Kevin McGinty from the Attorney General's Office is the author of six items on the AG's website that are titled Annex TVP 1, Annex TVP 2 and so on to Annex TVP 6 Logic might suggest that someone from Thames Valley Police would have been the author but a Freedom of Information request has revealed that it was this civil servant who scripted them.  I have touched on some of these "annexes" in previous posts.  Mr McGinty has called Annex TVP-1 "Evidence of Dc Coe" and it includes at least part of Coe's police witness statement.

The evident purpose of Annex TVP-1 is to provide an explanation of DC Coe's failure to remember that there was a third person with him when he met the searchers soon after they had discovered the body.  The annex also attempts to distance DC Shields and the third man from the body itself with emphasis on the fact that it was only DC Coe who was shown the body by Paul Chapman.

In this post I want to concentrate on what DC Coe had to say in his witness statement with later posts on the third man and whether anybody else went with Coe to the body.

This is the text of at least part of DC Coe's witness statement, described by Mr McGinty as 'very short, not particularly descriptive but factually correct':

At 0940 am on Friday 18th July 2003 together with a Mr.
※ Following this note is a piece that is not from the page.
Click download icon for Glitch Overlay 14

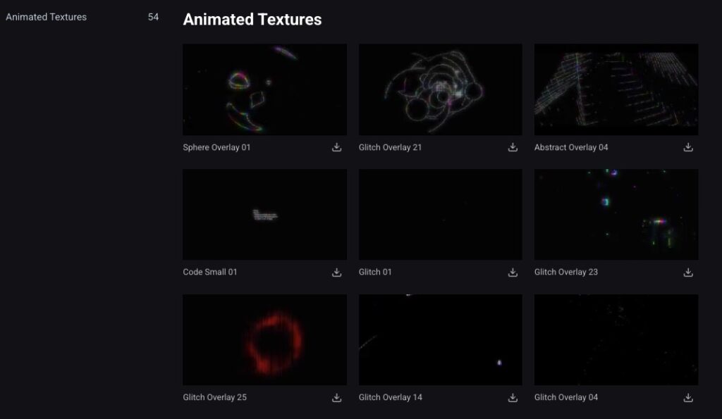[x=513, y=397]
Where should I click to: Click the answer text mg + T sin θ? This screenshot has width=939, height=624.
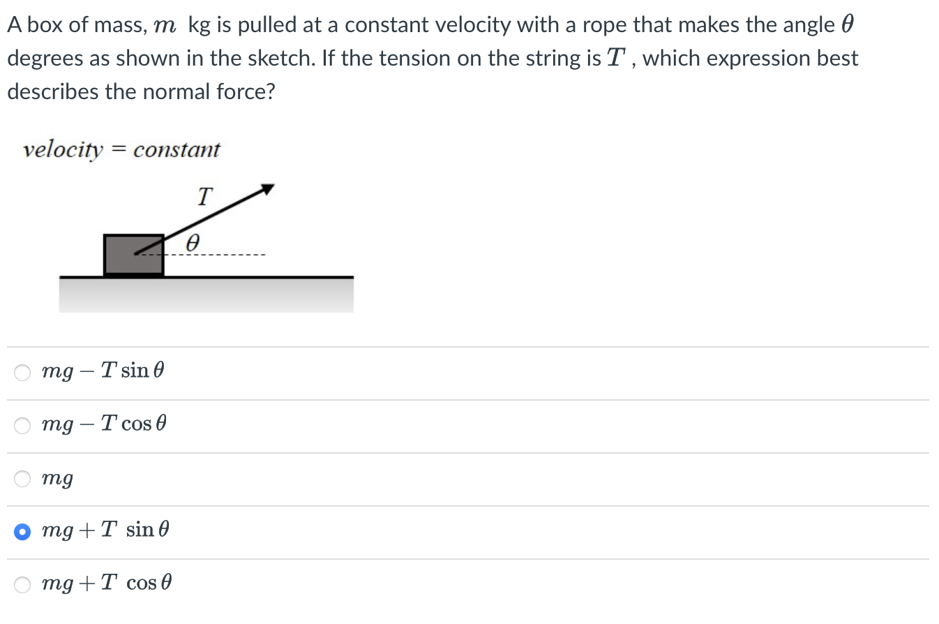[105, 530]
Paul Chapman a volunteer search person, I went to Harrow Down Hill, Longworth where a Mr. Chapman took me into a wooded area for about approximately 75 yards where I was shown the body of a male person who was lying on his back.  I could see that his left wrist had blood on it.  Close to the wrist was a small knife similar to a pruning knife together with a wrist watch.
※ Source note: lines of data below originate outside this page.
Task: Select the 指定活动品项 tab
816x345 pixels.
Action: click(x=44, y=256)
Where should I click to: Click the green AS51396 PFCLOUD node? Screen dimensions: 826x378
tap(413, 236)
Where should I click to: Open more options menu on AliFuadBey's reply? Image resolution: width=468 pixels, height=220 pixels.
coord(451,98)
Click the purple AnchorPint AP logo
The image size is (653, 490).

There was a small bottle with a label Evian thereon.  The male was wearing striped shirt blue jeans that had a stain on the right knee Barbour type jacket.  There was also a peaked cap close to this male person.

At 1007 am ambulance crew attended the scene where death was pronounced.

The whole of Annex TVP-1 can be read here http://www.attorneygeneral.gov.uk/Publications/Documents/Annex%20TVP%201.pdf 

 Thoughts
  • The fact that the date was quoted in the first line is indicative of the fact that none of DC Coe's actions that day prior to 9.40 were included in his statement.
  • He makes no reference at all to the other personnel who had been with him earlier.
  • Was the 'about approximately 75 yards' an eyeball measurement or did he stride it out from the track?
  • He notes the blood on the left wrist and a stain on the right knee of the jeans.  This matches what the ambulance team had to say although Vanessa Hunt had also recorded her sighting of blood on the nettles.
  • The fact that it was an "Evian" bottle is noted but he fails to check whether any liquid was in it.  The top was only a few inches from the bottle and it's surprising that Coe didn't pick up on that fact nor, of course, was he asked about it at the Inquiry.
  • At the Inquiry he's not sure whether the cap was on or off the head but thinks it was off.  Why didn't he check his note book?
  • He makes no reference in his statement to Dr Kelly's footwear.
  • No mention is made of any vomit on the face or nearby.
  • Very significantly the statement makes no reference at all to the tree.
Conclusion
DC Coe's statement can well be described as absolutely minimalist ... as indeed was his evidence at the Inquiry.  At the head of a witness form there is a warning to the effect that, if tendered in evidence, the witness shall be liable to prosecution if they have wilfully stated anything they know to be false or do not believe to be true.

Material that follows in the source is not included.